Task objective
Keep only the lines that hold the string "agent", filtering out the rest of the entries below.
── Task input
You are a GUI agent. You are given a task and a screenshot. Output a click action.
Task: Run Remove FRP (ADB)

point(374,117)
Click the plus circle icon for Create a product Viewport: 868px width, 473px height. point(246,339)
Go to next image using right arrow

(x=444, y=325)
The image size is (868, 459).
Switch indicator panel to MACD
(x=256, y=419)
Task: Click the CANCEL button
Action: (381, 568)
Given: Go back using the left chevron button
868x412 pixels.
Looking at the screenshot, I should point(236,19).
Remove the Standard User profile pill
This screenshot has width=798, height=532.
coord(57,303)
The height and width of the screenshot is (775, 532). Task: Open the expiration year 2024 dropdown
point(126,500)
────
── Task input
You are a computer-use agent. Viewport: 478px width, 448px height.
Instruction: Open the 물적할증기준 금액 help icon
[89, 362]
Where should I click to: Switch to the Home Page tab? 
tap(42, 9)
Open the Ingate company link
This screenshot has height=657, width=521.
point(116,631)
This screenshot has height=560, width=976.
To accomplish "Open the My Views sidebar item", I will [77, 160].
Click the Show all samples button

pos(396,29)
────
Task response
You are a GUI agent. You are given a task and a screenshot. Output a click action.
You are a computer-use agent. Viewport: 478px width, 448px height.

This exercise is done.